(Work item)
Begin at the line below that holds "This screenshot has width=528, height=603." and end at the line that holds "Task: Select the 25 cm length cell", transcribing each line exactly and skipping any picture.

Stored records

[Start of Attachment]

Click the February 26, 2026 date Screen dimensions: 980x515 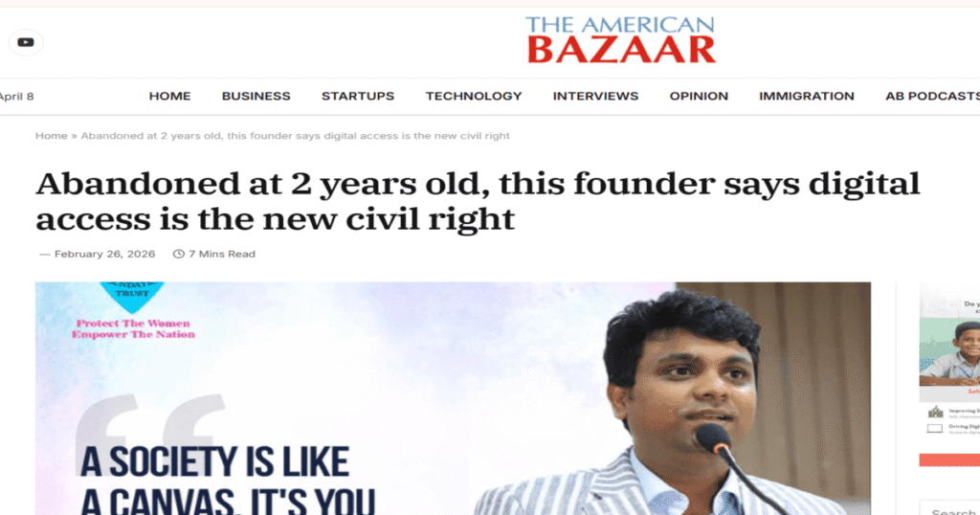104,254
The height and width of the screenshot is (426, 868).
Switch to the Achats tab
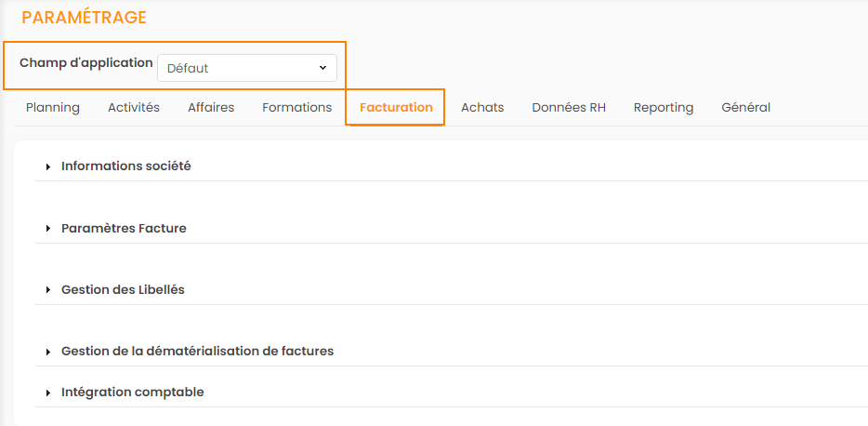(482, 107)
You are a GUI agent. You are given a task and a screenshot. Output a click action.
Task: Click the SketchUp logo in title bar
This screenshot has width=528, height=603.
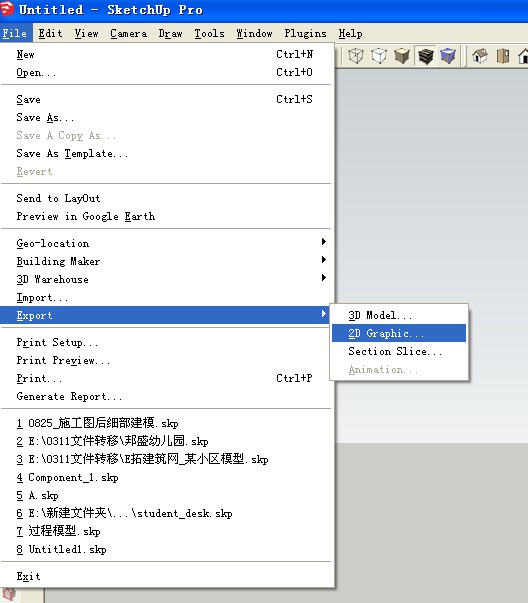7,9
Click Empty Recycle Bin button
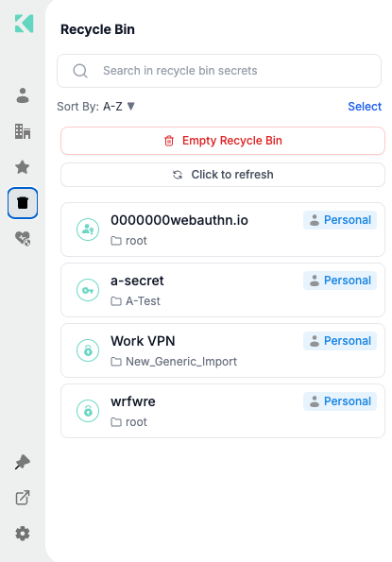Screen dimensions: 392x562 pos(223,141)
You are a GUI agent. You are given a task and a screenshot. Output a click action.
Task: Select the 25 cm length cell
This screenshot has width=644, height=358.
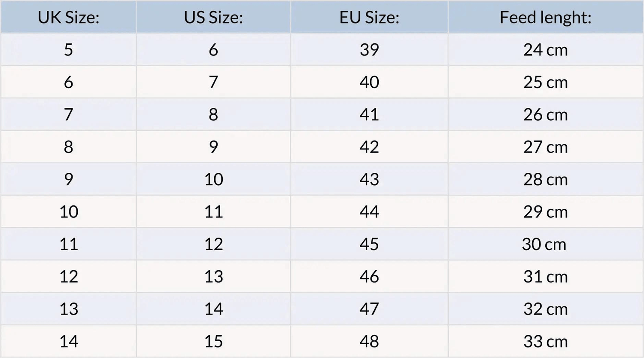(x=545, y=82)
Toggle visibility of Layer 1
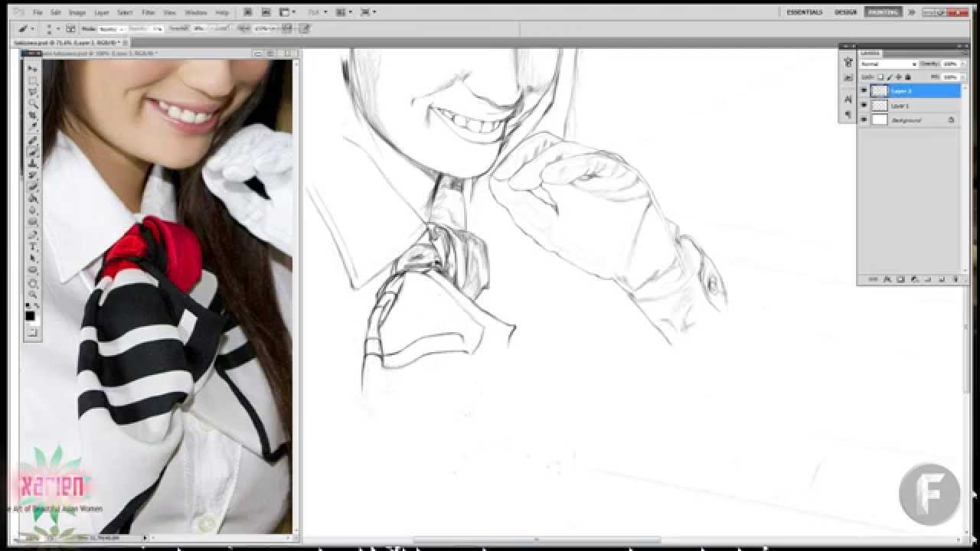Viewport: 980px width, 551px height. (864, 106)
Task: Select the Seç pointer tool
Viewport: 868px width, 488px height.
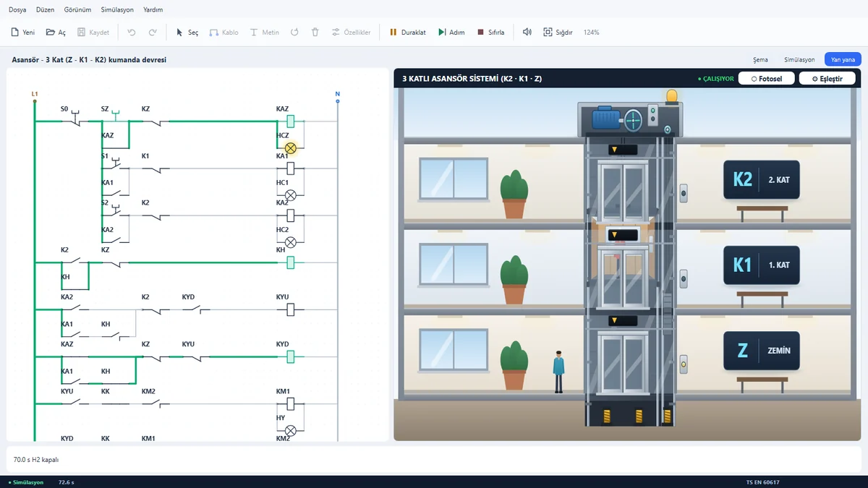Action: point(180,33)
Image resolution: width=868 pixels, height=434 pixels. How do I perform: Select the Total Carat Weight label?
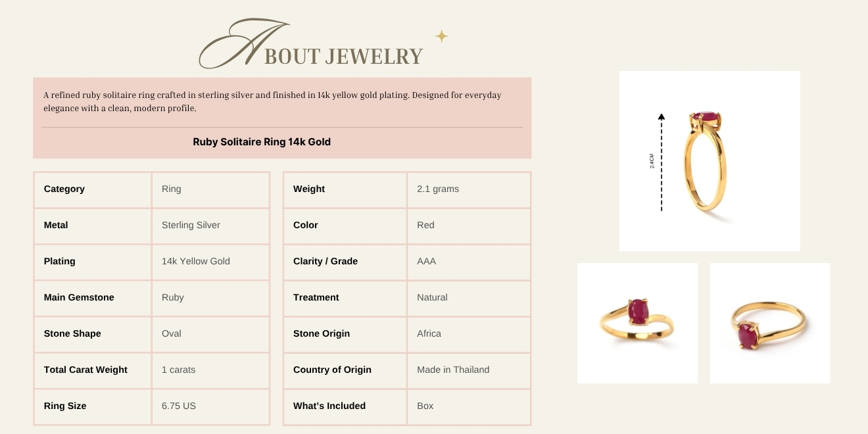click(85, 370)
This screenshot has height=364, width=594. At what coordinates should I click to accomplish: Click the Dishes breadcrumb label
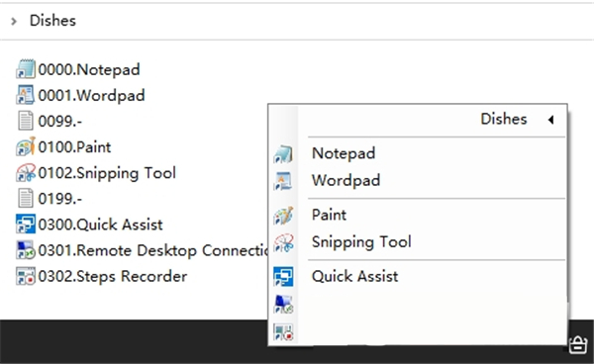[52, 21]
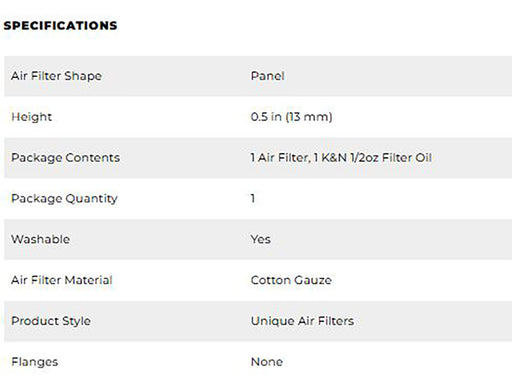Click the Panel value text
The width and height of the screenshot is (512, 384).
[x=267, y=76]
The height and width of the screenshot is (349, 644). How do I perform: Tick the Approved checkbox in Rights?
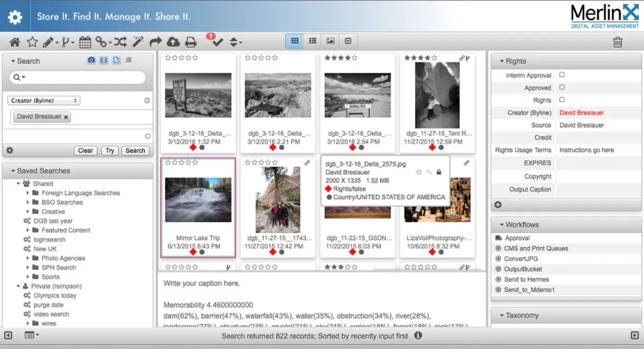(562, 88)
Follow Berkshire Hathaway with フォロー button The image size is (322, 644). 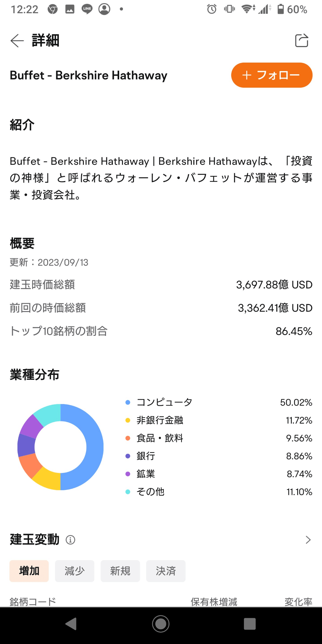click(x=272, y=75)
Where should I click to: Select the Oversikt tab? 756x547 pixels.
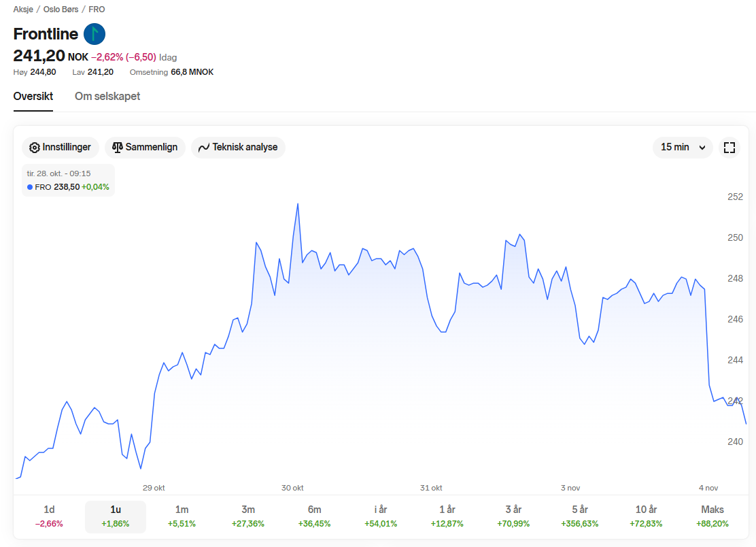[33, 97]
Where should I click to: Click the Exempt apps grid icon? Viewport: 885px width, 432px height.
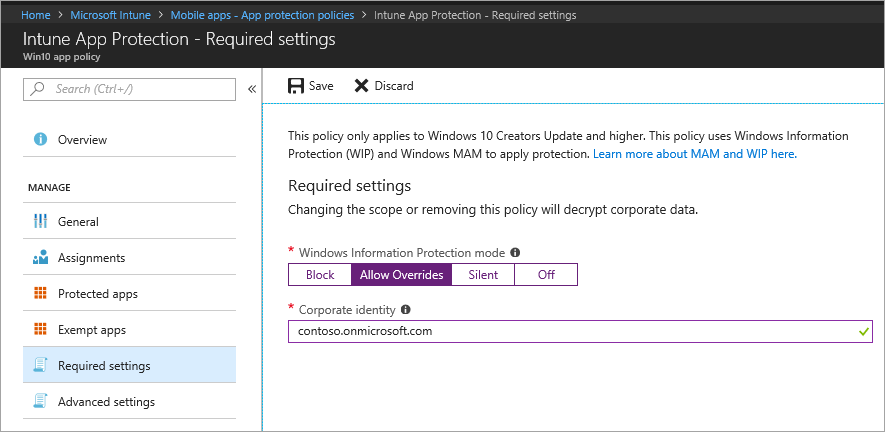[41, 330]
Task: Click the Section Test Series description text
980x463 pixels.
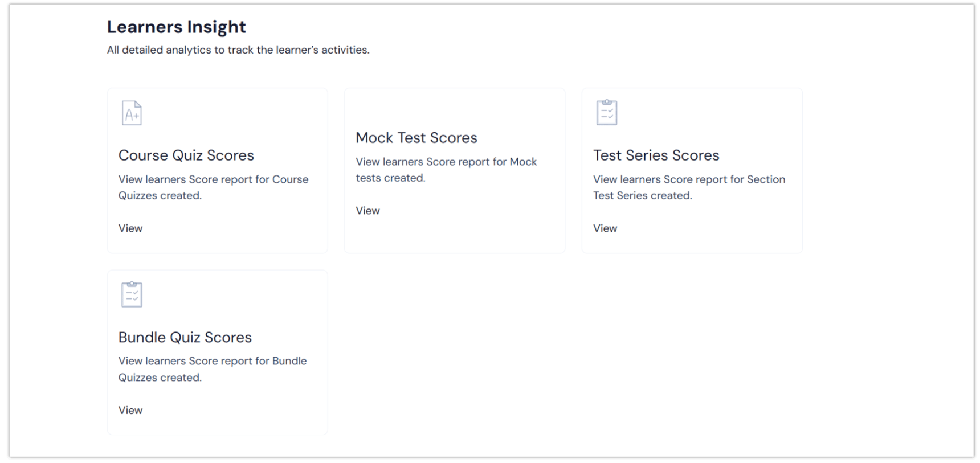Action: click(689, 187)
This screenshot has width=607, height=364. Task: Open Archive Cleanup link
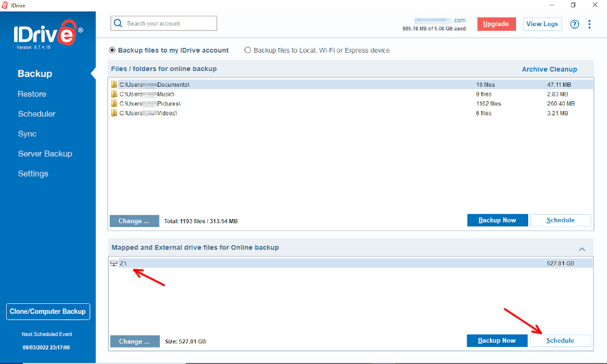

[End of Attachment]

(Exercise solution)
This screenshot has width=528, height=603.
7,9
Click Empty Recycle Bin button
Screen dimensions: 392x562 pos(223,141)
You are a GUI agent. You are given a task and a screenshot. Output a click action.
Task: Select the 25 cm length cell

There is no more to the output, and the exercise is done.